September 24, 2019

Major Snow Event in Montana and Alberta, With Light Snow in Our Mountains

Getting some light snow in September over the higher elevations of the Northwest is quite normal, but what is about to happen over western Montana and southwestern Alberta, will be unusual--with several feet falling at some locations on the eastern side of the Rockies during the next week. 

And here in western Washington we will get a taste of much cooler temperatures and a dusting over our high terrain.

Regarding the first date of snow, here is a wonderful graphic from NOAA/NWS (link ) providing the earliest first date of snow.   Lots of locations with September and even late August dates in western Montana, eastern Oregon, the high terrain of Idaho, and the spine of the Cascades.


So now that the shock of potential snow is over, let's take a look at the latest forecasts for total snowfall over the next week--examining the forecasts of the European Center model and the UW WRF modeling system (below).

They are very similar...HUGE snow dump of 2-3 feet on the eastern sides of the Rockies.  And a few inches to a half foot over the higher elevations of the Cascades.  Eastern Oregon will get a thin veneer of snow.



The forecast temperatures at Seattle from the European Model show the abrupt change ahead.  Mid-60s for a few days, but then highs of only around 55F on Saturday and Sunday, with a slow warm up after that.   Rain late Thursday and more on Saturday.   No snow for us!

But the story in Spokane is different.  The bottom drops out there.
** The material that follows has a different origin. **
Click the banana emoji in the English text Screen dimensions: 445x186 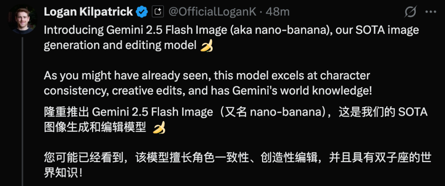206,46
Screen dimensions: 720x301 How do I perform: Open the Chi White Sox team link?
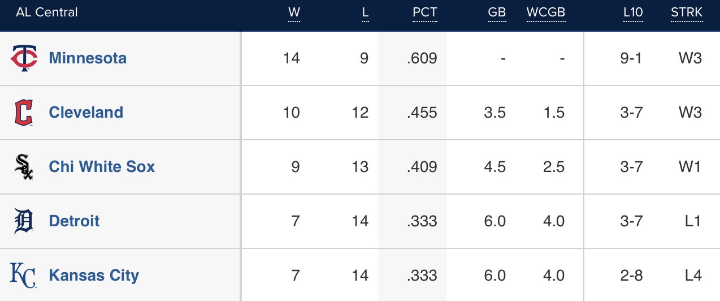coord(102,167)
A 20 degree drop in the high temperatures, with minima declining to below freezing.  And snow is forecast there.

Missoula is something else.  25-30F drop, 9 inches of snow, minima below 20F. 

The cause of all this?  An usually deep upper level trough that will move into our region from the Northwest (see 500 hPa upper level map below).  Wow.  I get shivers looking at it.



8 comments:

  1. Why have all the stations stopped recording snowfall?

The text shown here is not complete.